Intellectual Property Purchase Agreement


On February 7, 2013, Game Plan Holdings, Inc., a Nevada corporation (the “Company’) and Sportingblood Nutrition LLC, a Delaware limited liability company (“Sporting Blood”) entered into an intellectual property purchase agreement (the “IP Agreement”) for the acquisition of all right, title and interest in the Sporting Blood trademark and certain product formulations (the “Intellectual Property”).


Pursuant to the IP Agreement, the Company shall issue to Sporting Blood 11,000,000 shares of restricted common stock of the Company in exchange for the Intellectual Property purchased.


Sporting Blood is a vitamin and nutritional supplements company. Sporting Blood’s mission is to provide safe, reliable products that have been tested for integrity and quality. Sporting Blood has partnered with NSF International to undergo their stringent NSF Certified for Sport Certification Program. This certification is designed to minimize the risk that a dietary supplement contains banned substances or contaminants.


Item 3.02  Unregistered Sales of Equity Securities.


Pursuant to the IP Agreement, in exchange for the purchase of all right, title and interest to the Intellectual Property, the Company will issue to Sporting Blood 11,000,000 shares of restricted common stock of the Company.


The Company has not yet issued any restricted common stock pursuant to the IP Agreement, but the common stock to be issued will rely upon exemptions provided for under Regulation S of the Securities Act of 1933, as amended.
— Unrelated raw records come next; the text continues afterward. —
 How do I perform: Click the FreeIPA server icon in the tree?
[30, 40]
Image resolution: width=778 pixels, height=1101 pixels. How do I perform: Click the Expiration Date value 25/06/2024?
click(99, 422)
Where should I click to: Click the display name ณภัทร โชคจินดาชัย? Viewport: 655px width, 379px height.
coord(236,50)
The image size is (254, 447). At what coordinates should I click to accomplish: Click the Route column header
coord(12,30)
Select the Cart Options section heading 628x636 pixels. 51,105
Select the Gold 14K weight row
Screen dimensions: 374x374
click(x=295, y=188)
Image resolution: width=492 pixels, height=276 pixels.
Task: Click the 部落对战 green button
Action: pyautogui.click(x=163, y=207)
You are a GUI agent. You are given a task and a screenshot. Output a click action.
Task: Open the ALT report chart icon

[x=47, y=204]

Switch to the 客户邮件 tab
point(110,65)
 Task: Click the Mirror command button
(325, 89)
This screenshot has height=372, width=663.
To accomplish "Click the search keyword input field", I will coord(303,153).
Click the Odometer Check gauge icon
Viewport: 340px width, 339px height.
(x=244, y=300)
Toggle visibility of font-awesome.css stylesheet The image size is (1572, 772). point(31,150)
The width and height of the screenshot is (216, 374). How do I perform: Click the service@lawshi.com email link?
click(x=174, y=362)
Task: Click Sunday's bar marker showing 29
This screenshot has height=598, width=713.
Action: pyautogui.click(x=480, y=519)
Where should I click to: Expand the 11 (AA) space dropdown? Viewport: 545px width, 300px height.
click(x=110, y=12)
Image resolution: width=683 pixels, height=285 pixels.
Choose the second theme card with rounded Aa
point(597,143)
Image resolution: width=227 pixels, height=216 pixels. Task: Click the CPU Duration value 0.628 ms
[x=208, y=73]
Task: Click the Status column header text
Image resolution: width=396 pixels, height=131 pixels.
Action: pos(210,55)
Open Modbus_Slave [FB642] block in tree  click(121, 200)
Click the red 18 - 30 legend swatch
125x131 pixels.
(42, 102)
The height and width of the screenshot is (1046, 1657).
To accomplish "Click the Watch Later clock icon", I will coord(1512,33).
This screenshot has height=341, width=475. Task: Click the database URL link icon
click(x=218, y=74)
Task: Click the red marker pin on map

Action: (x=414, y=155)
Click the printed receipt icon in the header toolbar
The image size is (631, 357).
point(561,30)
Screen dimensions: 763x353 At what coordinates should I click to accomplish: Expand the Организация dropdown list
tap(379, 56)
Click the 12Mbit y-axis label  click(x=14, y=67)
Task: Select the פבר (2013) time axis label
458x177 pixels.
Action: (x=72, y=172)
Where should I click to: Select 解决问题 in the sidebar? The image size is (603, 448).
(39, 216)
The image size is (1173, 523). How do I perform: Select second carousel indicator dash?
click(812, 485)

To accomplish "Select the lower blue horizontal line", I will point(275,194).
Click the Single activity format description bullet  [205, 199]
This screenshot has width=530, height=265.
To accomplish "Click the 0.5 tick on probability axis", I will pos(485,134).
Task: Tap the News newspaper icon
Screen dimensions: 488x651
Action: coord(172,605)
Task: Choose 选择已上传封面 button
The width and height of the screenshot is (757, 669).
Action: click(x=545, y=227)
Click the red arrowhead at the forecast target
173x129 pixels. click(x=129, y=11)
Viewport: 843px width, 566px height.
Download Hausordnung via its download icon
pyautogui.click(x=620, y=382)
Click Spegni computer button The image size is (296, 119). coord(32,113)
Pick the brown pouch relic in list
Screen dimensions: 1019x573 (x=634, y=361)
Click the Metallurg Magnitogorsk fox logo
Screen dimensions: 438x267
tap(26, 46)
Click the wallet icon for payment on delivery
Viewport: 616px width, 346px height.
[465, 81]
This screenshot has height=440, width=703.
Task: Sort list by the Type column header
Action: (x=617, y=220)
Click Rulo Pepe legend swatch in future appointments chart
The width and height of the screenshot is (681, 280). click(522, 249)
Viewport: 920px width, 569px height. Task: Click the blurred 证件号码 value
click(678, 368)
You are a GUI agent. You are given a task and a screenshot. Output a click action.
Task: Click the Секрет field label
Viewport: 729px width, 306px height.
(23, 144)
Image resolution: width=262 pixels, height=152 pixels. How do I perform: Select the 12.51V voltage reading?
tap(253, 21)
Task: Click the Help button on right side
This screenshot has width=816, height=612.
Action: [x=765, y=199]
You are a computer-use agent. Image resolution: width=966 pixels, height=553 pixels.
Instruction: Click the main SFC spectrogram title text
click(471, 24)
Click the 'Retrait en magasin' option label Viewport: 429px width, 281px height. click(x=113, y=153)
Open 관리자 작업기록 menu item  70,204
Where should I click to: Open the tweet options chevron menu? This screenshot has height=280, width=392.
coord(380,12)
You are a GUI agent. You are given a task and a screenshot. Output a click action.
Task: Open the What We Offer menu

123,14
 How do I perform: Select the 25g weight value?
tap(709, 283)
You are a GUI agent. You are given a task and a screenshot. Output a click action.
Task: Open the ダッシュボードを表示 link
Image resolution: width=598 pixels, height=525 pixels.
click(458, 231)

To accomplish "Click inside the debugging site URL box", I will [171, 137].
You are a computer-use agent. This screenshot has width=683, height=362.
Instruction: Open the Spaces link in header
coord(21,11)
Item 5.01  Change in Control of Registrant


Upon the issuance of the 11,000,000 shares of common stock pursuant to the IP Agreement with Sporting Blood in exchange for the Intellectual Property of Sporting Blood, Charles Hazzard and Christina Mabanta-Hazzard will no longer own a majority of the outstanding shares of common stock of the Company.  Currently, Charles Hazzard and Christina Mabanta-Hazzard collectively own 10,000,000 shares of common stock of the Company. Upon issuance of 11,000,000 shares of common stock, there will be a total of 26,050,000 shares of common stock outstanding. Additionally, in a separate transaction, Andrew Bachman purchased 5,000,000 shares of common stock from Charles Hazzard and Christina Mabanta-Hazzard and upon completion of the purchase, Mr. Hazzard and Mrs. Mabanta-Hazzard will collectively own 5,000,000 shares out of a total of 26,050,000 shares of outstanding common stock.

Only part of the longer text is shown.